The Sona does not turn me on, because it doesn’t feel good enough to get me aroused. Pleasure is elusive because the entire time, my brain is like this is… not ideal, is it. And orgasm is more of a byproduct, really — the result of something thwacking away at my clit until it has no choice but to surrender.

Oh, and it makes wet fart sounds whenever it encounters lube/skin/folds.

In short, the Sona is nothing like being surrounded by the booming, intoxicating music at a concert. It’s more like the nasally-voiced person behind you who feels now is the perfect time to have a loud yell-conversation with their friend, actively ruining the experience and testing your patience in previously unimaginable ways.

Is the stimulation unique? Sure, sort of. But fuck unique; give me any old reliable vibrator from my collection, one of which is literally made by LELO, and I’d be happier. Besides, the Sona does not exist in a vacuum. (Ha.) It was, consciously, born into a world already inhabited by direct competitors. Competitors that are cheaper and, in my opinion, much more pleasurable. The Sona’s prettier and shinier and it has a name that doesn’t sound insulting, but when it comes time to latch it onto my clit, none of that matters. That’s the trouble with yanking existing technology, LELO. Your toy will then be judged against a criteria that pre-dates you.

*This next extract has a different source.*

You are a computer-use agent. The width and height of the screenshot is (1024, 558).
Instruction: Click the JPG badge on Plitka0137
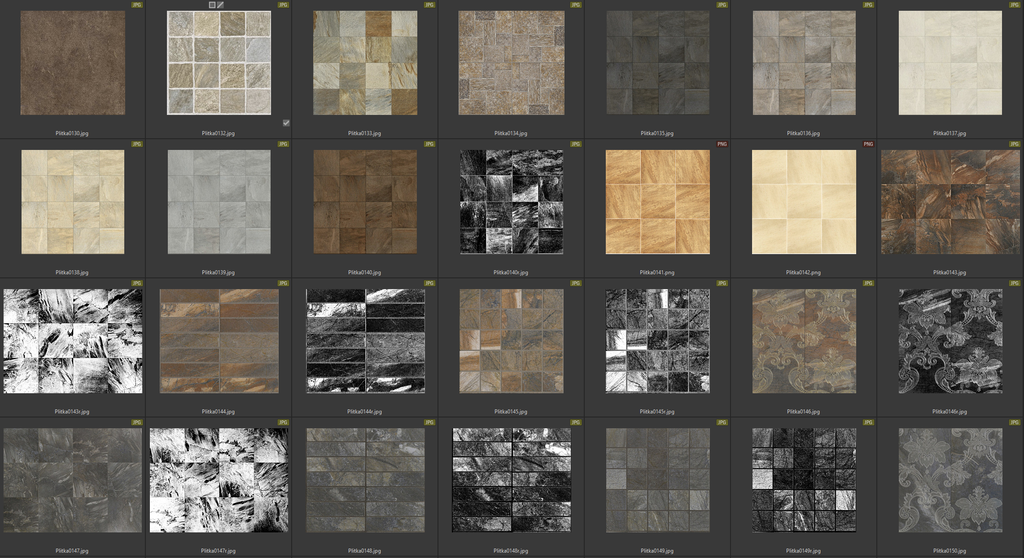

On the first page of the Sona’s manual, before delving into the toy’s features, the text instructs me to use my clitoris “wisely” and “with care.” That’s some sage advice, and I plan to take it to heart. I won’t be using the Sona again.

Get the LELO Sona or LELO Sona Cruise.

  1. My partner would like to clarify that it is possible to physically experience high frequencies, but it would be unpleasant and not at all suitable for a sex toy. Please don’t mansplain to him in the comments.